The East Wing, a space once owned by the adjacent National Gallery, had been converted into a warren of offices in the 1980s. The freehold of the wing was then bought by the NPG in 2018 for £2.6m. This area is now being converted into gallery space, funded with £6.5m from the Garfield Weston Foundation. It will house part of the gallery’s collection of contemporary portraits. The Clore Duffield Foundation is a funder of the new learning centre.
One early donation that fell through was from the Sackler Trust, which had promised £1m. In 2019 the NPG and the trust announced their joint agreement not to proceed with the grant, following worldwide protests over the involvement of some members of the Sackler family with the addictive drug OxyContin, which resulted in thousands of deaths.

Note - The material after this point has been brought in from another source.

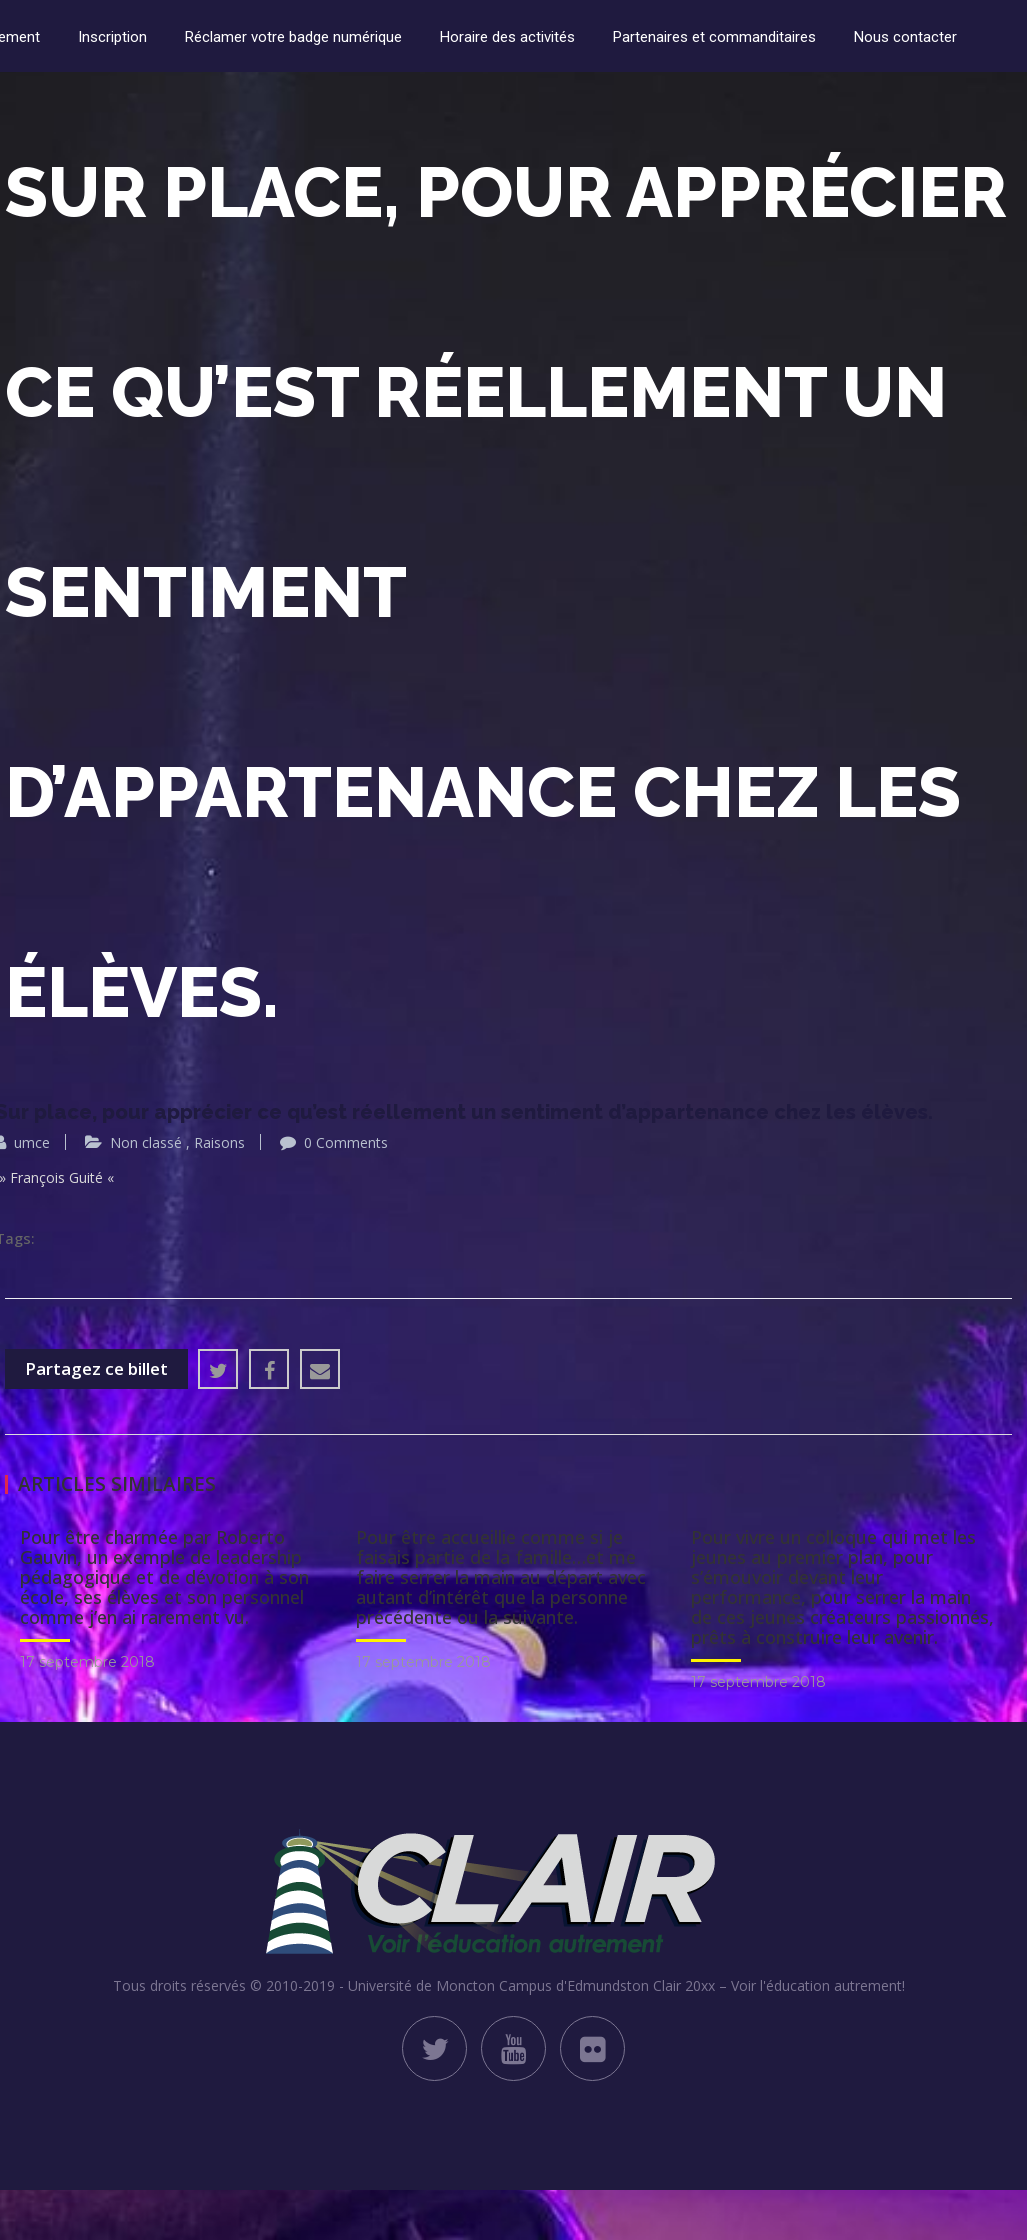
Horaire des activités (507, 37)
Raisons (219, 1142)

The historic galleries, for portraits from the Tudors up until around 1840, will be on the upper floor, above the Blavatnik Wing. The walls of these rooms have been newly covered with fabrics, many in bold reds, blues and greens. Although these colours may come as a surprise, the NPG director Nicholas Cullinan feels that they are appropriate for historic portraits.
Many of the later 20th- and 21st-century portraits will be on the ground floor, where the walls will be mainly white. Shutters installed in the 1990s have been removed to make these spaces much lighter. Interspersed throughout the building will be four “Making” rooms, focusing on particular subjects: Tudor portraits, miniatures, prints and photography.
Before the closure, the NPG received around 1.7 million visitors. Obviously, Covid-19 has hit attendance figures at virtually all museums, particularly those in central London, which are dependent on international tourism. But Cullinan hopes that once the pandemic is safely out of the way, the numbers will hit two million.
And how will the visitor experience change? Cullinan responds: “Come and see: this is the largest redevelopment in our history. There is no point in closing and for visitors to then say, ‘It’s the same’.”